__What you are asked to do__.
Going line by line through the records below, write out everything starting with the line containing "911x486 pixels." and going on through the line containing "Screen dimensions: 794x423", exactly and inclusively. Pictures do not go in.

__Given data__.
--------------------
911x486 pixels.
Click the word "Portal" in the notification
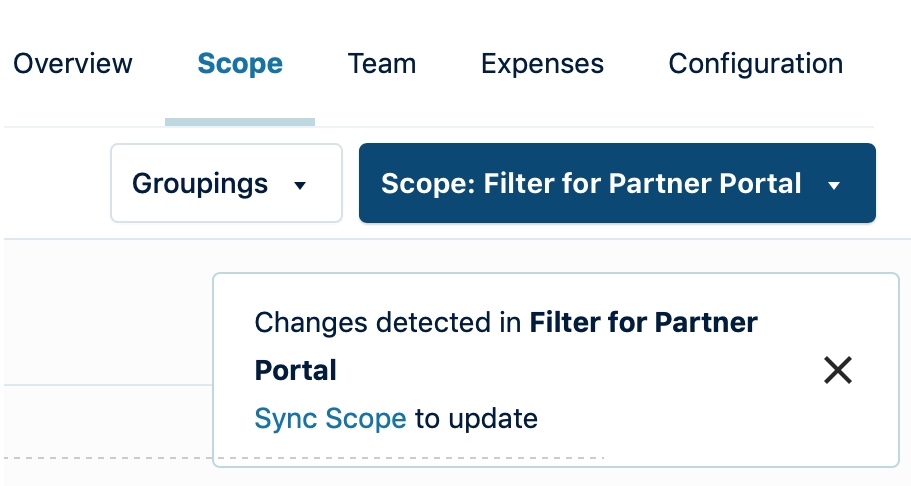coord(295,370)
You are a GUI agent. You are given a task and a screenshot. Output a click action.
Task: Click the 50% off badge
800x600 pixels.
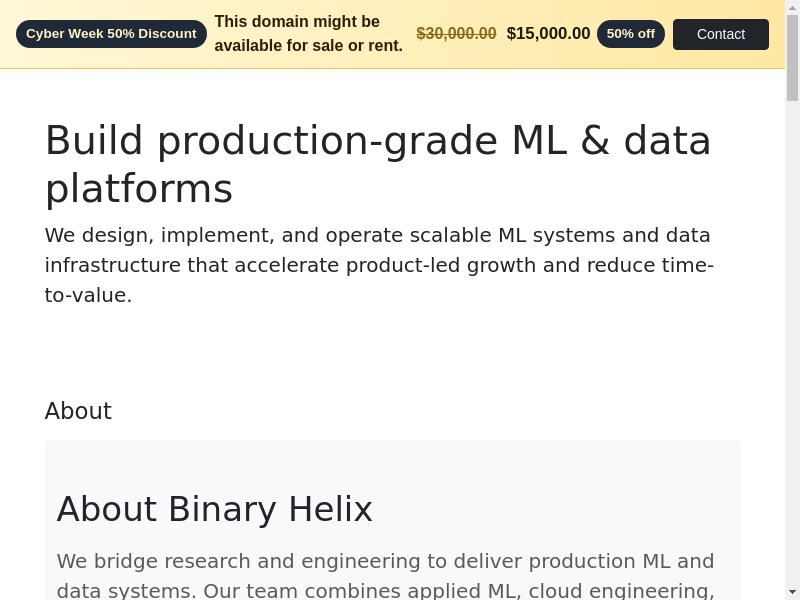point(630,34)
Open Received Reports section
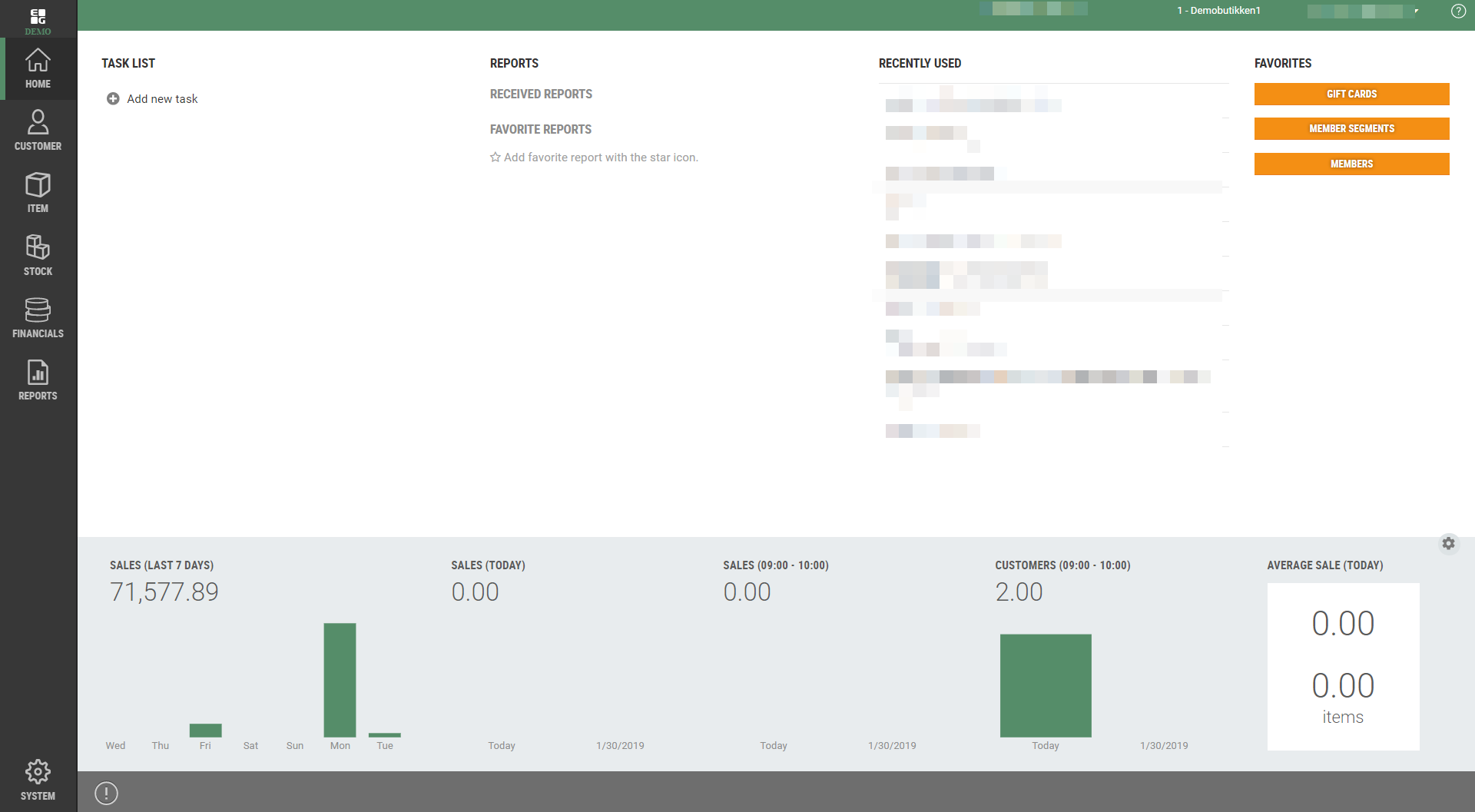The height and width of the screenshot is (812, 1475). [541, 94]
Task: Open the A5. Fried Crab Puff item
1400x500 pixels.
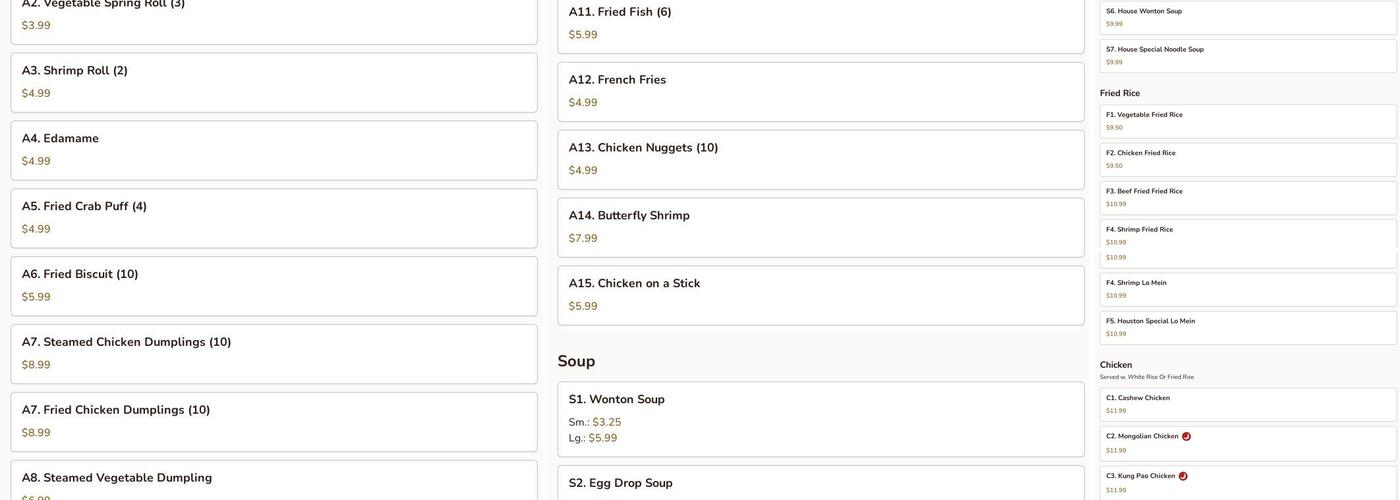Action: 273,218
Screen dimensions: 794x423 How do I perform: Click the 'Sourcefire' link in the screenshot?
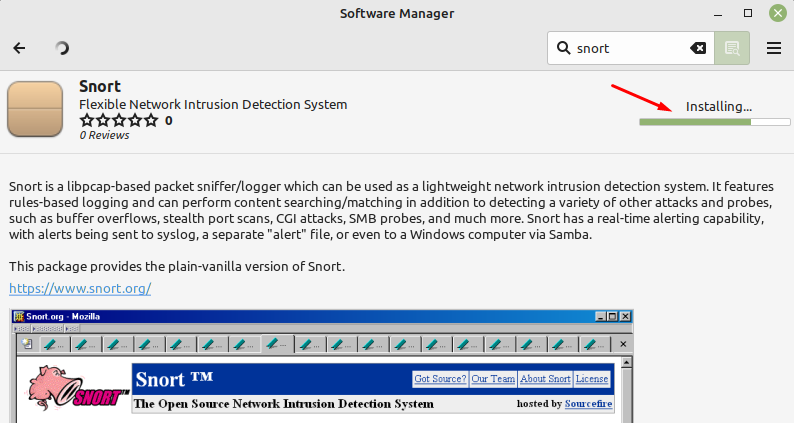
--------------------
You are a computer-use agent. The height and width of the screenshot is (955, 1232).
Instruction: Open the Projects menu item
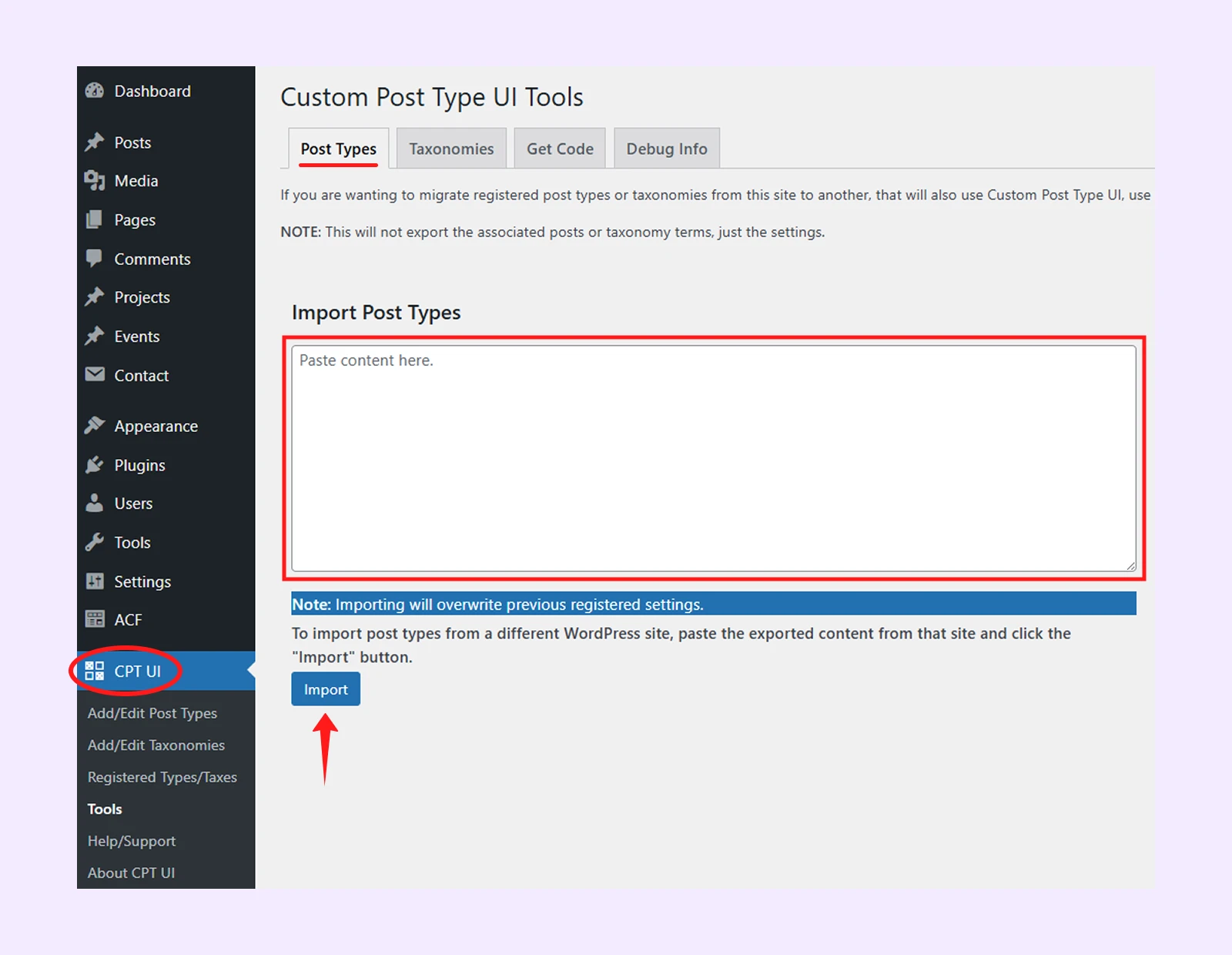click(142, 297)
--------------------
__Answer section__.
911x486 pixels.
Click the word "Portal" in the notification
coord(295,370)
You are a GUI agent. You are given a task and a screenshot. Output a click action.
Task: Click the 50% off badge
800x600 pixels.
point(630,34)
Open Received Reports section
The height and width of the screenshot is (812, 1475). [541, 94]
Task: Open the A5. Fried Crab Puff item
1400x500 pixels.
Action: 273,218
Screen dimensions: 794x423 How do I perform: Click the 'Sourcefire' link in the screenshot?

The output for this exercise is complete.